La gravitación inapreciable de las instituciones se muestra en que los hombres son en buena parte lo que las instituciones a las que pertenecen. Si los hombres no hacen que las instituciones sean lo que ellos quieren, las instituciones harán que ellos sigan viviendo como no quieren. O los ideales se traducen en concretos sistemas de vida o los hombres terminan viviendo sin ideales. Y ¿qué son las instituciones sino la corporeización más o menos lograda de los ideales de los hombres? Siento que yo vivo en una democracia si mi escuela, mi empresa, los servicios públicos que recibo, funcionan democráticamente; si eso no es así, esa democracia es una abstracción.

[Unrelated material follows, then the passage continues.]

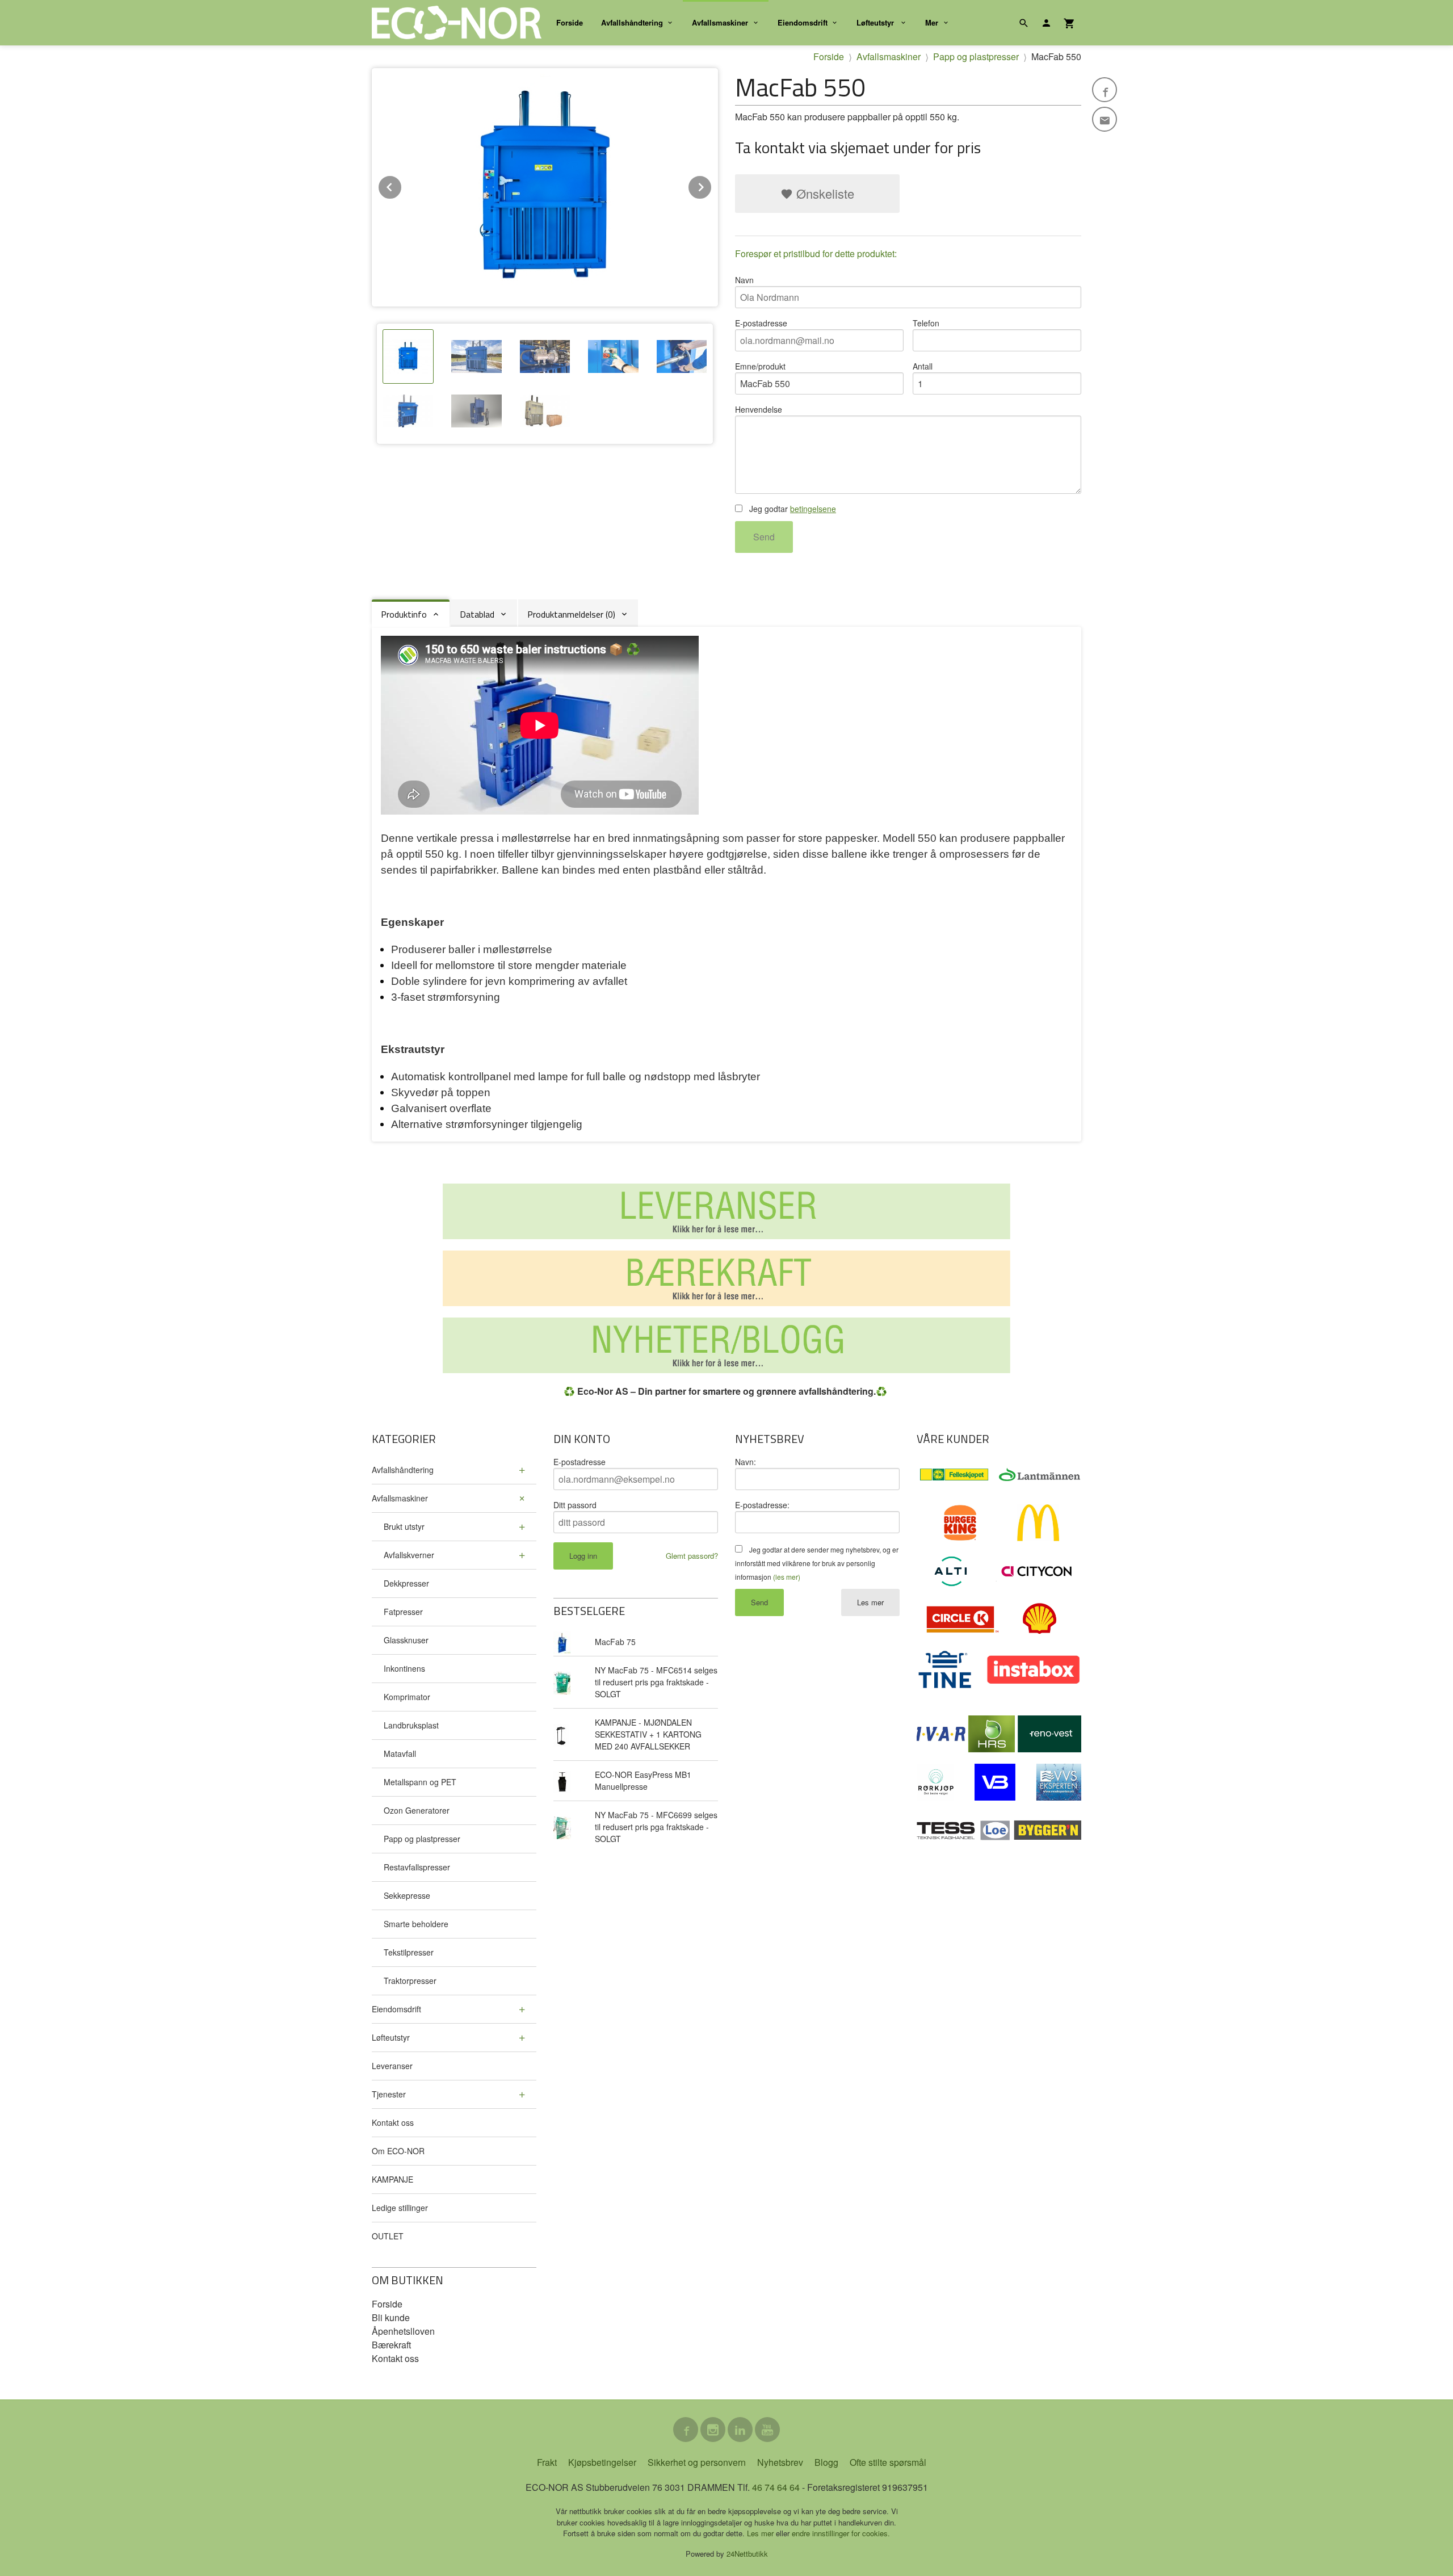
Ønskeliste (823, 193)
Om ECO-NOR (398, 2151)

Protagonismo personal y cambio genuino

El “cambio social”, en su sentido genérico, resulta un concepto vacío para los integrantes de una población que no ha terminado de resolver su identidad o el problema de decidir qué modelo elige como “proyecto nacional”. Para la mayoría, esto resulta una empresa que la desborda y cada uno siente que su participación y sus posibilidades personales no cuentan. Todo se convierte entonces en algo decidido por poderes que están por encima de las fuerzas del individuo. El esfuerzo personal se concibe como improductivo y carente de sentido. Y cada uno, ya que no puede “influir en el todo”, opta resignadamente por “no hacer nada”.
El enfoque institucional viene a iluminar el panorama desde una perspectiva que transforma la imagen de la situación. El individuo puede “ser alguien” y “hacer algo”. Puede trascender sin alienarse, compartir sin despersonalizarse, dar y recibir, realizando cada uno su proyecto en el proyecto de todos. Y esto entraña un mensaje esperanzador: “un país mejor es posible y no está tan lejos”.

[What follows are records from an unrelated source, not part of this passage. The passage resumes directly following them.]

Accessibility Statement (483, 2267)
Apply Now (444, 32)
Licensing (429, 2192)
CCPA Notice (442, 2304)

Todo esto hace al funcionamiento de la democracia. Aspiramos a tener buenos gobiernos y un sistema democrático sano; si contamos con instituciones sanas, este hecho asegurará la honestidad de la acción gubernamental y de la actividad política, a la vez que le hará muy difícil a éstos, a causa de la transparencia del control al que estarán sujetos, tomar el camino de la corrupción. Y si las instituciones no son sanas, todo el esfuerzo que un buen gobierno pueda hacer para un funcionamiento social justo, fácilmente se verá neutralizado.

NOTAS:
1. H. Polcan: Psicología de las organizaciones, libro digital, Edic. Univ. Tecnológica Nacional EduTec, N 2017.
2. Ver: Mónica Aranda Baulero, La empresa, comunidad de vida y relaciones humanas: el ejemplar caso de Enrique Shaw, Barcelona, 2012, Edit. Erasmus.